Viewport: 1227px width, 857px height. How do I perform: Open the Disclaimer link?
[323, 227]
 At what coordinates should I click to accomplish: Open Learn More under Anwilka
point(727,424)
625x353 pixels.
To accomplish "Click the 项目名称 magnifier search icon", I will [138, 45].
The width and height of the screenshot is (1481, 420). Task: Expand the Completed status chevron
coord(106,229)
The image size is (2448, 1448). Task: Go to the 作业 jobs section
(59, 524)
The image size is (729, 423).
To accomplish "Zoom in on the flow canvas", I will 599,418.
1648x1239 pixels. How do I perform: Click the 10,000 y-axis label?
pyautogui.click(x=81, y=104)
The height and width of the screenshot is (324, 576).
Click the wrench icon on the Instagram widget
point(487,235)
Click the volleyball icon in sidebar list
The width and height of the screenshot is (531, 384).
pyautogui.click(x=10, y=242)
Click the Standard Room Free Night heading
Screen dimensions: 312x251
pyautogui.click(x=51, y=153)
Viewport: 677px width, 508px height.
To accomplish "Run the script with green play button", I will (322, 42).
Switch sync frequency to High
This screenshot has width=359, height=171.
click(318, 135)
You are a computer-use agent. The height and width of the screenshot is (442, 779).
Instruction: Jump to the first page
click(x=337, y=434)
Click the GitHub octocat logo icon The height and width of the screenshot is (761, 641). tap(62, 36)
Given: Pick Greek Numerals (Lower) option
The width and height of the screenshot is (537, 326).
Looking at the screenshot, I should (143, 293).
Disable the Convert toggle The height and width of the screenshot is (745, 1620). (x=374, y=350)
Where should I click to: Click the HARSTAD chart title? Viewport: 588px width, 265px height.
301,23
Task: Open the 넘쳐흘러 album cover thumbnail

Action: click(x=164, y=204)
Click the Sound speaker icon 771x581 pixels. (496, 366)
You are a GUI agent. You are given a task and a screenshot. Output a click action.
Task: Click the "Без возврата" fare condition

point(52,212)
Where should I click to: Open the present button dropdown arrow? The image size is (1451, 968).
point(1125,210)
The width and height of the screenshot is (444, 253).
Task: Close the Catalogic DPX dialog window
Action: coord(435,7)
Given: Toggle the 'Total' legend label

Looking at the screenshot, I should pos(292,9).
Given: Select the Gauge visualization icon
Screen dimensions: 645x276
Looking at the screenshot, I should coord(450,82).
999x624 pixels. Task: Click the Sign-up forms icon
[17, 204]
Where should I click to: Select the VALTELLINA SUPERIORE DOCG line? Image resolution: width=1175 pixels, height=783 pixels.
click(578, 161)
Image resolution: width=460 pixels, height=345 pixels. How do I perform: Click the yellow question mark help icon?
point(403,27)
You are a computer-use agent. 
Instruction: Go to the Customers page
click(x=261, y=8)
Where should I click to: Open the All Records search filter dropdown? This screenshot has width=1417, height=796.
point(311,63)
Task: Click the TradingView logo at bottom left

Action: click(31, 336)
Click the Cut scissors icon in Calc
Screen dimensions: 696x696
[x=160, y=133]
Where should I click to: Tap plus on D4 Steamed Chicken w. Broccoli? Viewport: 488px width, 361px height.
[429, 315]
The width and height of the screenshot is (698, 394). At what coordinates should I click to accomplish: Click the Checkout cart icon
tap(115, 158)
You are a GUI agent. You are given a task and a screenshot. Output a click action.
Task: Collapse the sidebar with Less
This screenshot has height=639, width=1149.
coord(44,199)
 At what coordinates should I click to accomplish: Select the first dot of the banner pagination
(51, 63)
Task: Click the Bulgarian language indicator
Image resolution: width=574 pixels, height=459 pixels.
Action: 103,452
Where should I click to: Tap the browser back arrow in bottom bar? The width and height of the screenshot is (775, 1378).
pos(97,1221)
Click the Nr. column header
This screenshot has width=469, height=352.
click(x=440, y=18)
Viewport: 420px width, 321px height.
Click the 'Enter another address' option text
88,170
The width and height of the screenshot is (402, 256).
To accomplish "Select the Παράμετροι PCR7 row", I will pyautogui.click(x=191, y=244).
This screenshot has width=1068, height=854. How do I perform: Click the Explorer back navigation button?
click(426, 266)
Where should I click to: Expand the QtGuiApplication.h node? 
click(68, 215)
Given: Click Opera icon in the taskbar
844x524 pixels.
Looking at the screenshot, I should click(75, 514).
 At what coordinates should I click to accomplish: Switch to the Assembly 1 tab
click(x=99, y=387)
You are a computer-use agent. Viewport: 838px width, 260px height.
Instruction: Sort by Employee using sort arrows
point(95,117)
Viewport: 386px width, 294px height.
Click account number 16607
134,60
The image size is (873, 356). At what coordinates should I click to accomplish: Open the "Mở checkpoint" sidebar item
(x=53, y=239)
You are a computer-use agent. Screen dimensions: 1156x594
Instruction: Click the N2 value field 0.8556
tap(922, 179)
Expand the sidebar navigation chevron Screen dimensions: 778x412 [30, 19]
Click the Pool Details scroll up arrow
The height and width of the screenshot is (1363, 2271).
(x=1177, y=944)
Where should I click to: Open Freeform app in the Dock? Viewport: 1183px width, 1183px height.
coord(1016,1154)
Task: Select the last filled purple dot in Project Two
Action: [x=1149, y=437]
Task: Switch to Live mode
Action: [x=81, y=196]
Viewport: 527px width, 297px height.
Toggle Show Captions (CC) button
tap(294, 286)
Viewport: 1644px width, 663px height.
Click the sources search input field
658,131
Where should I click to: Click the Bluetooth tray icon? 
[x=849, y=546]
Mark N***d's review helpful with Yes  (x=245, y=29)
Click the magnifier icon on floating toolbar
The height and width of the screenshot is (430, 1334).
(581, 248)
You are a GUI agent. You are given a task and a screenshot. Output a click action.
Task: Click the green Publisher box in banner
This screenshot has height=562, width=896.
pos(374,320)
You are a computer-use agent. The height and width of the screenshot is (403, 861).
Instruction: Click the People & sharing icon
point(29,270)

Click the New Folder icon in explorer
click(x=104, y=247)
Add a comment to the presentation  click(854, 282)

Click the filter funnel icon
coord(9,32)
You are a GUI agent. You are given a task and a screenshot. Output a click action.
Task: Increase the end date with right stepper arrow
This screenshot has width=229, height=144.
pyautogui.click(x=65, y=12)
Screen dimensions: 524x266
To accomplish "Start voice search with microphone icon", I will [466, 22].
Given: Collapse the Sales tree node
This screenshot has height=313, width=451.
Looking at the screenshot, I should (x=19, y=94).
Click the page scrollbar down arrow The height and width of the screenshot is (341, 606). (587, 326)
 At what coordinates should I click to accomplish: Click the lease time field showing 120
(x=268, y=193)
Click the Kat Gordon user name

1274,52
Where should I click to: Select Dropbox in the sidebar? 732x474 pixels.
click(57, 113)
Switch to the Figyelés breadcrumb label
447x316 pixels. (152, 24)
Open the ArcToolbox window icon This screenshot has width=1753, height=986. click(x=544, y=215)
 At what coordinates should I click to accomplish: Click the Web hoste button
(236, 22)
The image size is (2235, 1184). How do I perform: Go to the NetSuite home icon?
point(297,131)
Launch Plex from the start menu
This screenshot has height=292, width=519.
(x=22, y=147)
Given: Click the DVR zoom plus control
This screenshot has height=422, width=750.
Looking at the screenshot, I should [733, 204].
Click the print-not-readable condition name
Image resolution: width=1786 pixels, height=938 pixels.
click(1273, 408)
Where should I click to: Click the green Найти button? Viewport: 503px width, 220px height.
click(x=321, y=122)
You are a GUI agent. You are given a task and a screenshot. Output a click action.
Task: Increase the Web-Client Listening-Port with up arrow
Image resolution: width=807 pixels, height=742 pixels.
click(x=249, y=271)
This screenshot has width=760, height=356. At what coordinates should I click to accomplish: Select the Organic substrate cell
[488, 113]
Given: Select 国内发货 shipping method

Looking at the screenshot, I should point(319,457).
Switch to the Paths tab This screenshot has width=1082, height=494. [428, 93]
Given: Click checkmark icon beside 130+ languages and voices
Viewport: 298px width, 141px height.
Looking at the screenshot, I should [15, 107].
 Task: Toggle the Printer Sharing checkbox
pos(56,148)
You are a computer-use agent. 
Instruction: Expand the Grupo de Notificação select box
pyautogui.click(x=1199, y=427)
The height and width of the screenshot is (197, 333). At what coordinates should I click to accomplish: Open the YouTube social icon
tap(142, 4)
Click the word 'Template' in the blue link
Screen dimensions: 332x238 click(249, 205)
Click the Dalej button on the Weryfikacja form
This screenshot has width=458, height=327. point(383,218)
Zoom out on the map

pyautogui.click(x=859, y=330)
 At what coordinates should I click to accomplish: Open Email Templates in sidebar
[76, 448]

---*---

Copy the records above word for word, starting at the line containing "Click the GitHub" and ending at the line containing "point(52,212)".

Click the GitHub octocat logo icon The height and width of the screenshot is (761, 641). tap(62, 36)
Given: Pick Greek Numerals (Lower) option
The width and height of the screenshot is (537, 326).
Looking at the screenshot, I should (143, 293).
Disable the Convert toggle The height and width of the screenshot is (745, 1620). (x=374, y=350)
Where should I click to: Click the HARSTAD chart title? Viewport: 588px width, 265px height.
301,23
Task: Open the 넘쳐흘러 album cover thumbnail

Action: click(x=164, y=204)
Click the Sound speaker icon 771x581 pixels. (496, 366)
You are a GUI agent. You are given a task and a screenshot. Output a click action.
Task: Click the "Без возврата" fare condition

point(52,212)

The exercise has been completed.